In this chapter Coolidge brings up a contradiction within the American conscious in the thirty-year period before the Spanish-American War. In this time frame, Americans were able to create a national ideal: “They believed their country to be the best, the freest, the richest, the happiest, in the world, and they gave due recognition to their own merits which had made it so.”(82) At the same time there existed so many internal struggles that challenged this ideal: race relations, political corruption, a growing wage gap, the Depression of 1893. However, Coolidge finds that what kept the American psyche afloat was a firm belief in the nation's founding principles of liberty and equality.(91) This can be proved through American support for independence movements throughout the world and foreign policy based on cultivating mutually benefitting relationships with other nations. (93)

6) Monroe Doctrine

The Monroe Doctrine attempted to differentiate the United States with the older powers in Europe. (Monroe Doctrine) The U.S formally opposed colonialism in the Americas while also promising to not interfere in the European colonies. Coolidge writes on three core characteristics of the Doctrine that were commonly misunderstood: 1) it was not an act of disrespect 2) it was not a part of international law 3) it was a doctrine of self-defense. (107) He finds that the basis of the Doctrine was crafted in order to distinguish between the New World and the Old World. (118) As discussed earlier, the history of the 19th century in the United States involves little to no dealings in foreign affairs. However, Coolidge asserts that the increased conflicts within European landholdings placed the U.S in a difficult position. He is afraid of America entering a role of an "international policeman", as that title brings countless responsibilities and potential conflicts with nations across the world. He asks, "if the United States is going to abandon that portion of the Monroe Doctrine which forbids interference in European affairs, how can it insist that Europe shall not meddle in those of America?" (120) Contrary to his fears of increased international activity, the United States eventually abandon the principles of the Monroe Doctrine.

7) The Spanish War

To Coolidge, the Spanish-American War marks "the beginning of an epoch"(121). Breaking away from the Monroe Doctrine, the United States fully enter into global politics in engaging in military conflict with Spain. While the most notable causes for war include the sinking of the USS Maine and sensationalist news stories about the Cuban Revolution from Joseph Pulitzer's New York World and William Randolph Hearst's New York Journal,[18] Coolidge finds a number of further reasons for the war with Spain. These include already poor relations between the countries and an American desire of spreading its influence in Spanish territories.(122-123) The war itself to Coolidge is not worth discussing in much detail, "The war was a short bloodless one between two nations of very unequal resources. There were but three battles worthy of the name, -two on water and one on the land."(122) In this, he references the Battles at Manila Bay, El-Caney, and San Juan Hill. While he does praise the efforts of the American military, he notes that Spain's decreasing relevancy as a world power is a core reason for the American victory. Other historians even claim that U.S troops were ill-equipped, unprepared, and lacking in size.[19] The war, although short in actual time spent fighting, brought about sweeping changes for both Cuba and the United States. These include greater American influence through naval access to the Pacific, Atlantic and Caribbean oceans, the liberation of Cuba, and an increased global reputation for America. Coolidge comments on this reputation,"The fame of the country's wealth and prosperity, of the ingenuity and practical abilities of its inhabitants, and especially of their eagerness to make money, was wide-spread."(131)

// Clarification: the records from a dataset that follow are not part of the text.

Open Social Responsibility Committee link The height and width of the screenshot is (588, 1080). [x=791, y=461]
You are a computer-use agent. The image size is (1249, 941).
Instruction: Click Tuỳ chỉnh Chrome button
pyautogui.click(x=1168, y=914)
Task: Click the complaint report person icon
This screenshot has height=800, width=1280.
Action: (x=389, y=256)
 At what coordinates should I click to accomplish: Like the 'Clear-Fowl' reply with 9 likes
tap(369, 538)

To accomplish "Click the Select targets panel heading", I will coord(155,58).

8) The Acquisition of Colonies

In this chapter Coolidge goes into the debates that occurred after the Spanish-American War involving America's role in the Spanish territories in Cuba, the Philippines, Puerto Rico, and Hawaii. There was growing anti-colonial sentiment in some sections of the United States, most notably lead by the Anti-Imperialist League. Anti-Imperialists, like Mark Twain, viewed America's efforts in expanding its global influence as contradictory to the United States' founding principles[20] Coolidge, while not being as staunchly pro-imperialist as jingoes like Henry Cabot Lodge, states that the acquisition of colonies is simply an outcome of America's evolution. He even argues that the U.S, throughout its history, has "held lands which were virtually colonies,whose inhabitants did not enjoy the rights of self-government." (137) He supports American growth and expansion, however he does acknowledge the struggles of colonization. While the territories America gained after the Spanish–American War were not as large as the landholdings of the British Empire, Coolidge fears the assimilation of American values with native peoples who speak different languages. (139)

9) The Philippine Problem

Directly after the Spanish-American War, the American military began a long armed-conflict against Filipino revolutionaries. Revolutionaries The conflict resulted in 4,300 Americans killed compared to 20,000 Filipino soldiers killed and a staggering amount of around 200,000 civilians killed. [21] In this chapter, Coolidge details the process of acquiring and the debates surrounding this acquisition. After defeating the Spanish forces in Manila, the U.S had three options in regards to the Philippines: 1) leave 2) give the islands to the insurgents 3) take the Philippines.(151) The U.S chose the third option, signing the Treaty of Paris in 1899. Throughout the American-Philippine War, a nationwide discussion revolved around the principality of the war. The Anti-Imperialists denounced American intervention in the islands.[20] An example of their protests can be found in Mark Twain's essay, To the Person Sitting in Darkness. At the same time, expansionists viewed the bloodshed as a necessary byproduct of American growth.[22] Coolidge finds flaws in both of these groups. For the Anti-Imperialists, he claims their desire to completely leave the Philippines and allow the inhabitants to govern themselves is impractical. (159) For the expansionists, Coolidge denounces expansionist claims that the United States will be able to establish a solid government because "The Filipinos belong to a race which has never shown any capacity for independent civilization, and which cannot reasonably be expected to do so at any time that can now be foreseen".(160) Coolidge's diminishes the Filipino people, but he does state that the Americans are the root problem in the handling of the Philippines.(169) He criticizes the U.S's inability to keep order and peace in the islands, the heavy taxation that the war caused, and the lack of communication between the Americans and Filipinos. (169) However, his overall conclusion is that the U.S "have accomplished a great deal in their task of transforming the islands. Improved means of communication, public works of all kinds, modern sanitation, justice, public security, works of all kinds, modern sanitation, justice, public security, honest and efficient government, popular participation in the government"(170). While Coolidge treats both expansionists and Anti-Imperialists equally in his criticisms, he overall leans toward the expansionists.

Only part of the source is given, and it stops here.